* _Atividade 1_:
Segundo a notícia sobre Eduardo Campos, quantos deputados estaduais participam da conferência?
* _Atividade 2_:
Por favor, repita da notícia sobre Eduardo Campos o trecho que começa com "O governador de Pernambuco e presidente nacional do PSB, Eduardo" e segue até "Guararapes, no Recife.".

* _Texto_:
%%

O governador de Pernambuco e presidente nacional do PSB, Eduardo Campos, criticou nesta quinta-feira a antecipação do debate eleitoral. “A gente vai ver que não foi boa essa precipitação, a gente fica só no jogo eleitoral, quando é fundamental garantir o equilíbrio das contas públicas e evitar um processo inflacionário”, afirmou para uma plateia de deputados estaduais do País durante debate na 17.ª Conferência da União Nacional dos Legisladores e Legislativos Estaduais (Unale), no Teatro Guararapes, no Recife.

“Temos coisas muito sérias a serem cuidadas neste ano”, afirmou, ao observar que a inflação não pode ser contida apenas com aumento de taxa de juros – “esta é uma visão atrasada” -, mas com mais produção e controle das contas públicas. Campos afirmou não se tratar de “um jogo de botar defeito no governo” e defendeu que todos devem sugerir e contribuir. “É preciso ter a coragem de apoiar o que está certo, não só os da base do governo, mas também a oposição, que deve ser chamada para o debate nacional.”

Ele observou que sem isso, há o risco de que “aos vencedores podem sobrar as batatas-quentes”. De acordo com Campos, a campanha presidencial de 2010 foi “débil”. “O debate político foi muito aquém dos participantes”, afirmou, ao reforçar a necessidade de uma discussão aprofundada sobre o momento nacional e os desafios, entre eles a manutenção da estabilidade econômica e a busca de investimentos. “O debate não deve ser interditado, deve ser feito, não tem nada a ver com o debate eleitoral”, afirmou. “Este (o debate eleitoral) é inexorável e com debate ou não vai ter eleição”, afirmou.

Práticas

Na palestra sobre pacto federativo, que durou uma hora e dez minutos, o governador de Pernambuco e presidente nacional do PSB usou boa parte do tempo para fazer publicidade da gestão do governo do Estado e pregou a revisão das práticas políticas, que considerou “mofadas, carcomidas, patrimonialistas e fisiológicas”.

Campos assegurou que “essa velha política será vencida pelos fatos, vai ser ultrapassada pela força da sociedade e o desejo de caminhar do povo que venceu, em outros momentos, o autoritarismo, a bagunça inflacionária, a cegueira diante da exclusão social”. Também destacou a necessidade de controle social dos governos, por meio de instrumentos como o portal da transparência e auditorias. “Se deixar a máquina pública à vontade, ela só mói para o lado dos graúdos”, advertiu.

Ao declarar que existe “projeto de poder e projeto de País”, disse que lhe “encanta um projeto de País”. “Só vale a pena estar na política, ser político, ter mandato, se valer para o povo”, afirmou. “Não vale a pena mandato pelo mandato, se não contribuir para que o País seja mais generoso com seus filhos no futuro.”

Foi aplaudido várias vezes durante o discurso e depois debateu com a plateia. O ex-deputado Severino Cavalcanti (PP-PE) usou o microfone para apoiar a candidatura do socialista à presidência, sem contagiar os presentes. Participam da conferência 272 deputados estaduais e 20 presidentes de Assembleias Legislativas. O evento foi favorável à campanha não assumida que o governador tem articulado visando a uma candidatura presidencial. Pela manhã, Campos recebeu, no gabinete, bancadas estaduais do Rio Grande do Sul e Santa Catarina.

%%

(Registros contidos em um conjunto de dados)
%%

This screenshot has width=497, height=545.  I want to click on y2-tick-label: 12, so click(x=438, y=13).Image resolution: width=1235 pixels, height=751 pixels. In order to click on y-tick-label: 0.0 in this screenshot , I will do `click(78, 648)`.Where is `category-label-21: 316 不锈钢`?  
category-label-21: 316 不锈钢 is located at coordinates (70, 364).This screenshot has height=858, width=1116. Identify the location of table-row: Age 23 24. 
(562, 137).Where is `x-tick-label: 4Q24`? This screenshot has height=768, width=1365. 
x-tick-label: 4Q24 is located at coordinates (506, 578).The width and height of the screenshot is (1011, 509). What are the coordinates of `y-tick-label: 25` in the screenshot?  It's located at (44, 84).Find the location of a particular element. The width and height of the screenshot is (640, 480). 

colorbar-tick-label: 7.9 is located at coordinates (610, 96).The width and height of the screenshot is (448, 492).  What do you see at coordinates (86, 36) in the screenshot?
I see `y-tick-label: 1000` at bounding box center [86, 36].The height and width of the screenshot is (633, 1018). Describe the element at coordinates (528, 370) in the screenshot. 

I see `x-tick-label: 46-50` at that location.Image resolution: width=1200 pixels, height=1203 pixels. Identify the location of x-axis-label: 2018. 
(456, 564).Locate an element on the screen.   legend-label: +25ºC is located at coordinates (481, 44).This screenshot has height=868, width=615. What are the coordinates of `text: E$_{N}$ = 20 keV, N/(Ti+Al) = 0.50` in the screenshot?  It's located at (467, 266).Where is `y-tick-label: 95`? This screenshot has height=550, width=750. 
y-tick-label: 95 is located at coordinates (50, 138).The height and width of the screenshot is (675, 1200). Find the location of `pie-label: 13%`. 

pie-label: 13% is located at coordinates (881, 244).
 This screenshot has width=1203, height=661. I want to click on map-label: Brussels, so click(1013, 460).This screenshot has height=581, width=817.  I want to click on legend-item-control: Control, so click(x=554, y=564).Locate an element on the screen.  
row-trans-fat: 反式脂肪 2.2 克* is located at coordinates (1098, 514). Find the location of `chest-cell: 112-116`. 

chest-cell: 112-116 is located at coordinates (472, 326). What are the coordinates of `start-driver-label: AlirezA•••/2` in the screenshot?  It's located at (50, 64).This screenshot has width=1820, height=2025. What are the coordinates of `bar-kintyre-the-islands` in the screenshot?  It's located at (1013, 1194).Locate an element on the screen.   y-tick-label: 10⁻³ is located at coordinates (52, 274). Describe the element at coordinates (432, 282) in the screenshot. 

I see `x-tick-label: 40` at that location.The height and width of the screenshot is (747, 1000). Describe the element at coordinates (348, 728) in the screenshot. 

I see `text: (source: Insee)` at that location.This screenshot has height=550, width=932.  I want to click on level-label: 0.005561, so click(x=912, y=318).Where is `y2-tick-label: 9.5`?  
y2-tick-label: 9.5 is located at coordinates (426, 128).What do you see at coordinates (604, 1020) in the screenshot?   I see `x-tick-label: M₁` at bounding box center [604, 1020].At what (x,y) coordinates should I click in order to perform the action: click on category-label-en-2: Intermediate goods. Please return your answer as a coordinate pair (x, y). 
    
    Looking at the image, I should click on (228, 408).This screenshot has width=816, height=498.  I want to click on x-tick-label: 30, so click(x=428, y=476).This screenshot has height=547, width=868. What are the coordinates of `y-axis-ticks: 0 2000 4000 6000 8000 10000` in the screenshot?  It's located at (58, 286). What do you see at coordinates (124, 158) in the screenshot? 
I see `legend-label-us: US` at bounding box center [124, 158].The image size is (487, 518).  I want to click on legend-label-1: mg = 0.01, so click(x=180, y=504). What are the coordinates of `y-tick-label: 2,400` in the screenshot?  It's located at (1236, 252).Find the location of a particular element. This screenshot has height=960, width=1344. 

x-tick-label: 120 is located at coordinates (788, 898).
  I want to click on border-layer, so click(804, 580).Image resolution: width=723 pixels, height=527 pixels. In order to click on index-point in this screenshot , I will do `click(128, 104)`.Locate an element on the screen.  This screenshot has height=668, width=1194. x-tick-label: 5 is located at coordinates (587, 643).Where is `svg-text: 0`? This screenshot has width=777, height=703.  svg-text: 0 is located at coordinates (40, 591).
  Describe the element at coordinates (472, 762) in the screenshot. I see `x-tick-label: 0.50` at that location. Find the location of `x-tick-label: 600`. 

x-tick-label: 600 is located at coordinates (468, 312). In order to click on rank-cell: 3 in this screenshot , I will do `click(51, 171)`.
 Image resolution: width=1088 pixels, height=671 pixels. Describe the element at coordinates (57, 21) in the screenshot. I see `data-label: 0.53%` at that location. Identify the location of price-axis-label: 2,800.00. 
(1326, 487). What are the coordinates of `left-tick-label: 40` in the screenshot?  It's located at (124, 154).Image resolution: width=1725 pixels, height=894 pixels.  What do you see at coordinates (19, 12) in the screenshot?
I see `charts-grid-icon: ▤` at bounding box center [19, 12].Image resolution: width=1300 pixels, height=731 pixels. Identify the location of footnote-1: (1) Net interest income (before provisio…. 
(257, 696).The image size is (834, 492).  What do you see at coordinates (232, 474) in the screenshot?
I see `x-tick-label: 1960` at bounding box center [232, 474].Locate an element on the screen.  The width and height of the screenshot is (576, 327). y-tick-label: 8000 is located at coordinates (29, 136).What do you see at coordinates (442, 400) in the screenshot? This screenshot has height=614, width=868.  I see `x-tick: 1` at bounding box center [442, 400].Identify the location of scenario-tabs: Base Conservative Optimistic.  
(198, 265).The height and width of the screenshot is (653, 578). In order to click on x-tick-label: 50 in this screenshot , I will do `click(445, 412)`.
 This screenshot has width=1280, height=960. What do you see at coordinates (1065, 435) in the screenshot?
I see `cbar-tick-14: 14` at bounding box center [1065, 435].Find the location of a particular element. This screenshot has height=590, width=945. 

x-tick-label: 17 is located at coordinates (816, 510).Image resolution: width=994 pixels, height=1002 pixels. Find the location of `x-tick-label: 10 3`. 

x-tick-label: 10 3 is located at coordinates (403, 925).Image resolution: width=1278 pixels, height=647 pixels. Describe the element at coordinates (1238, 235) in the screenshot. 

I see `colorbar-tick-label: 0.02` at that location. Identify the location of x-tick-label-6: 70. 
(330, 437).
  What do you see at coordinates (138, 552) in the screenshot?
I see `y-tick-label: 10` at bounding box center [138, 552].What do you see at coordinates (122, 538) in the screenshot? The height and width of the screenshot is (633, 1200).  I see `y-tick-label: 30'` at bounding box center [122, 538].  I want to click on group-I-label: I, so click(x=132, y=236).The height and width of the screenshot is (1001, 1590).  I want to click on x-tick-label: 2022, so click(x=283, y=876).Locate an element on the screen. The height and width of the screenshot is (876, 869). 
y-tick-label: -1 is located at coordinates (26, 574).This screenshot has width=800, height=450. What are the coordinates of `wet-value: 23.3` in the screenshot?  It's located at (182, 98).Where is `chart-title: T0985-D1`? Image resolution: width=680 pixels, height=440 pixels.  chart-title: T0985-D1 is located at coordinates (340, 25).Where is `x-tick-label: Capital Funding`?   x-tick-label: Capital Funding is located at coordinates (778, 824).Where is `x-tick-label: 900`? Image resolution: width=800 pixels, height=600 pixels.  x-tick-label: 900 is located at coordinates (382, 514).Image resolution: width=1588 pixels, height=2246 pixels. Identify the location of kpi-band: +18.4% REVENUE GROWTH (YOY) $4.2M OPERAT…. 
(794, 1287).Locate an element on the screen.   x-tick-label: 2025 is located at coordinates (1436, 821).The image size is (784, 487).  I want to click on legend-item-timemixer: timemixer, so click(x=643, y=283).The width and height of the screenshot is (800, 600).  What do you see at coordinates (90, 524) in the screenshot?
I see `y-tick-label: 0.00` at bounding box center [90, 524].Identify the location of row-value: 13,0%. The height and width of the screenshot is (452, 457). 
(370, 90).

%%

* _Resposta do exercício 1_:
272 deputados estaduais.

* _Resposta do exercício 2_:
O governador de Pernambuco e presidente nacional do PSB, Eduardo Campos, criticou nesta quinta-feira a antecipação do debate eleitoral. “A gente vai ver que não foi boa essa precipitação, a gente fica só no jogo eleitoral, quando é fundamental garantir o equilíbrio das contas públicas e evitar um processo inflacionário”, afirmou para uma plateia de deputados estaduais do País durante debate na 17.ª Conferência da União Nacional dos Legisladores e Legislativos Estaduais (Unale), no Teatro Guararapes, no Recife.